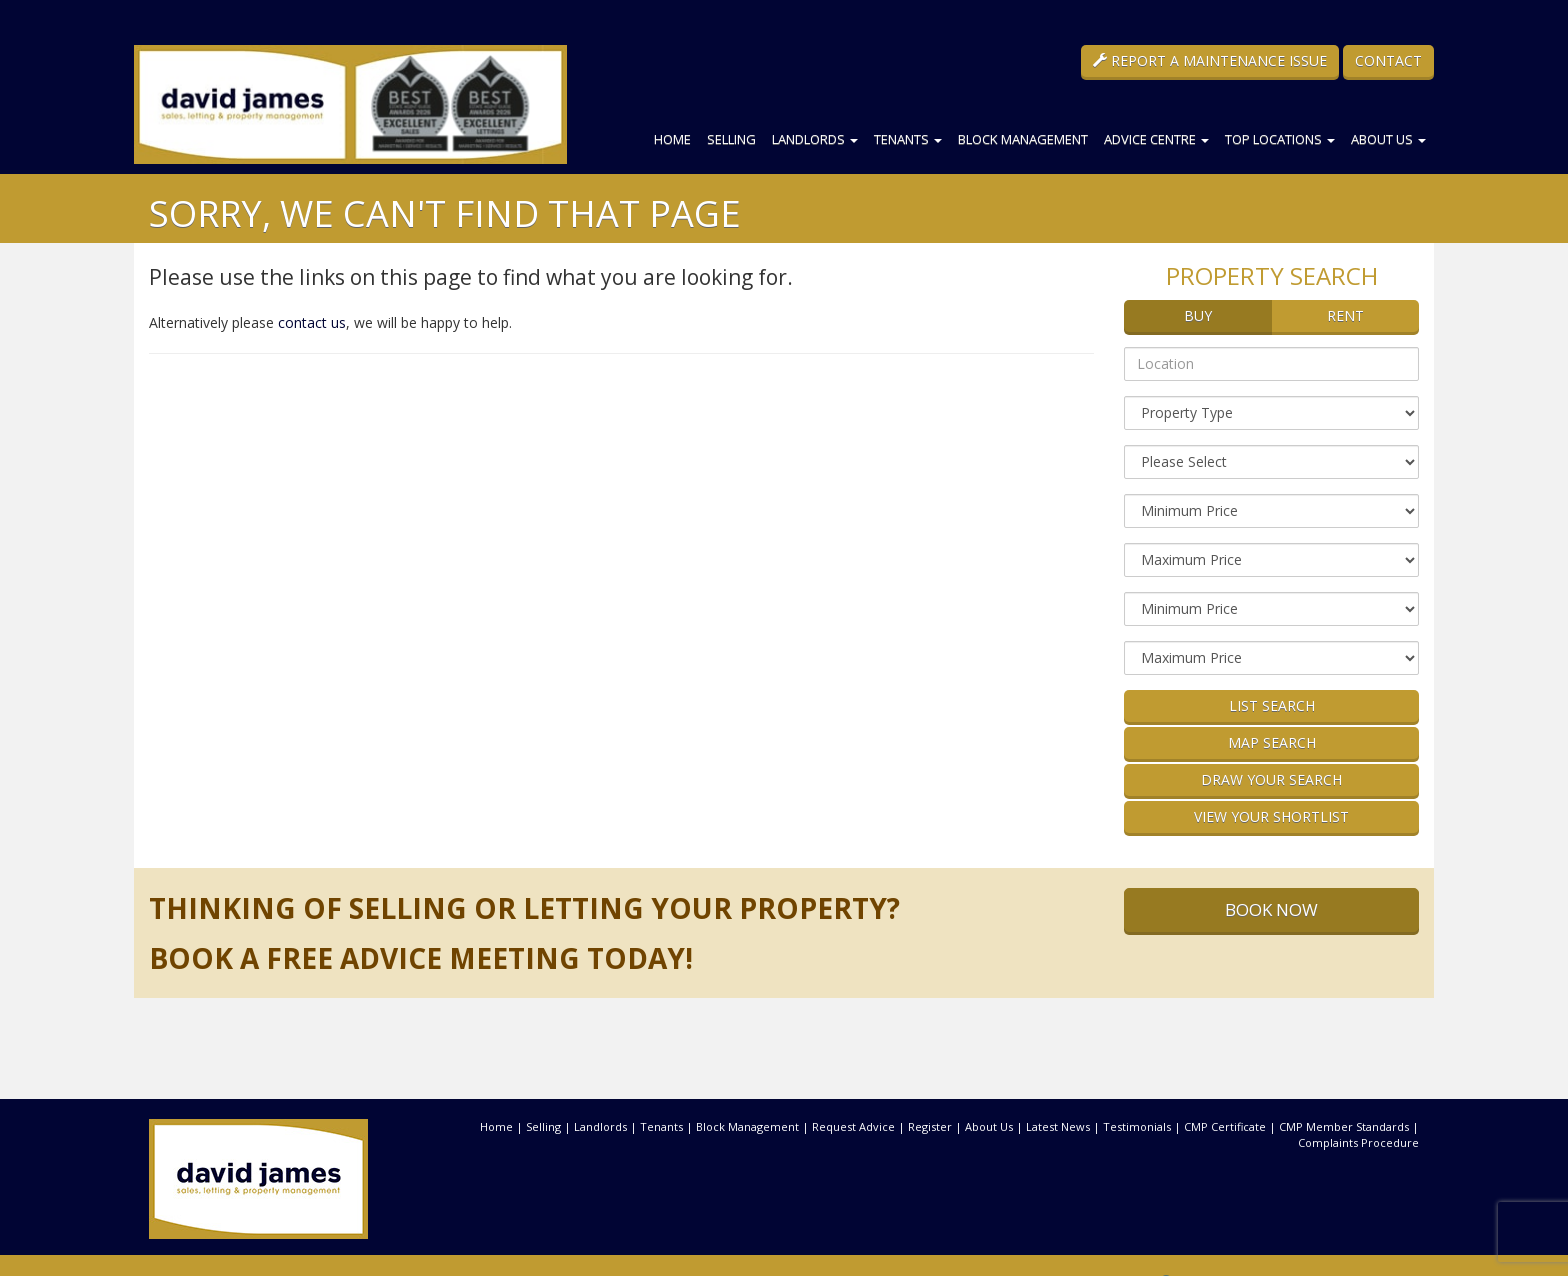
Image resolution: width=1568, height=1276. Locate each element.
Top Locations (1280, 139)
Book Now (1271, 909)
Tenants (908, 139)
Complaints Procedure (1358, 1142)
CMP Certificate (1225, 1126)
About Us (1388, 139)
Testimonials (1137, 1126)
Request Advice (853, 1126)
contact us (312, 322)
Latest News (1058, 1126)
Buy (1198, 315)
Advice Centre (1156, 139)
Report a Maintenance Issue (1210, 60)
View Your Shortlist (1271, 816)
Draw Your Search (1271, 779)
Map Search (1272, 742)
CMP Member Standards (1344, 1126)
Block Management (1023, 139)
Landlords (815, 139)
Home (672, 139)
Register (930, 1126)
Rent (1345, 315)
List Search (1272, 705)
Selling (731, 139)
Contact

========================================================================

Requirement:
Count the rows above that contain the word "Search", and give only the number.

Solution for this task:
3